NEW DELHI -- Prime Minister Narendra Modi will visit Paris on November 30 to take part in the inaugural session of the UN climate change summit along with 80 Heads of States where they will aim to achieve a global climate pact.
French Ambassador to India, Francois Richier in his tweet said Modi, US President Barack Obama and Chinese President Xi Jinping will be among the top leaders who will attend the inaugural session of Conference of Parties (CoP21) which concludes on December 11.
"80 Heads of State &Govt present for #COP21 opening, incl US, China Prez & PM Modi to give final impetus to negotiation, said @LaurentFabius," Richier said while quoting French Foreign Minister Laurent Fabius.

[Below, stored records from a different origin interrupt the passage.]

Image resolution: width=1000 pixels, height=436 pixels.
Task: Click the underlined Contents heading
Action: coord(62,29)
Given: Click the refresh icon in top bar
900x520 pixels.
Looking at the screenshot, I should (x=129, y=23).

Though there is no official announcement on the Prime Minister's visit, sources said Modi, who will have a hectic overseas itinerary in November with two back-to-back visits covering four countries, will leave for Paris after he returns from his Singapore trip scheduled for November 23-24.

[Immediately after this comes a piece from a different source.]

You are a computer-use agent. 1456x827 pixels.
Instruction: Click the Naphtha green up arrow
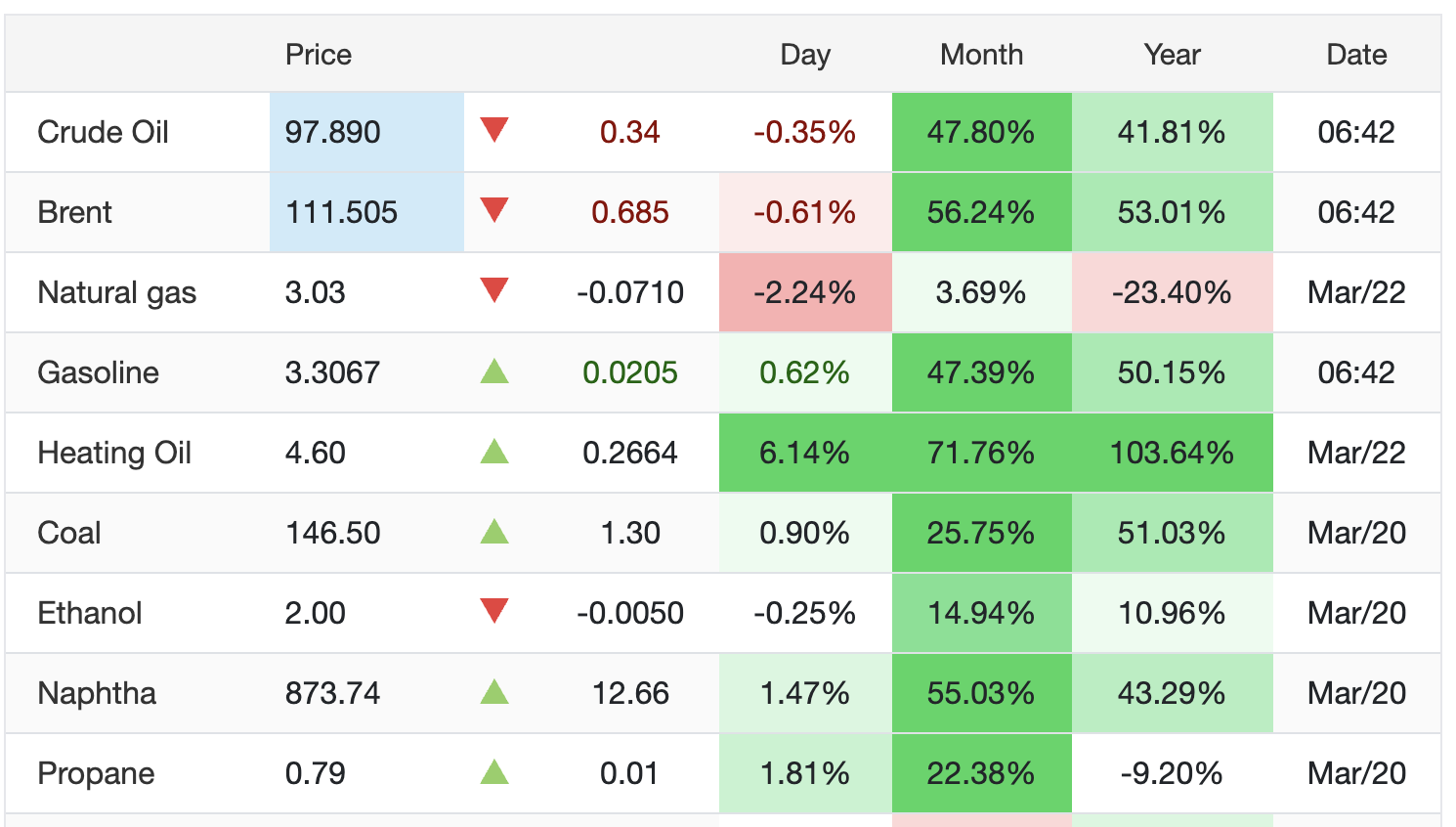click(494, 692)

This is probably among the very few occasions when heads of states and governments will attend the inaugural session of a CoP apparently to avoid a Copenhagen summit-like situation when the top leaders, who were present at the concluding session, failed to arrive at a consensus.

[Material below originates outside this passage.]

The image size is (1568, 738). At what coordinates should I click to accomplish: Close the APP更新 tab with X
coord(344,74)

India, which recently announced its climate action plans or Intended Nationally Determined Contributions (INDCs) of cutting carbon emissions by up to 35 per cent from the 2005 level, has made it clear that it expected developed nations to come out with more ambitious climate action plans.
Modi himself has talked about "climate justice" and sustainable lifestyle by developed countries to help combat the threat of climate change.
Environment Minister Prakash Javadekar has said that India expects an "equitable and just" climate agreement in Paris and does not want the Paris summit to fail unlike the Copenhagen summit which the minister said people have termed as "flopenhagen".
For the first time in over 20 years of UN negotiations, the Paris conference aims to achieve a legally binding and universal agreement on climate to keep global warming below 2 degrees Celsius.
The Paris conference is expected to attract close to 50,000 participants including 25,000 official delegates from government, intergovernmental organisations, UN agencies, NGOs and civil society.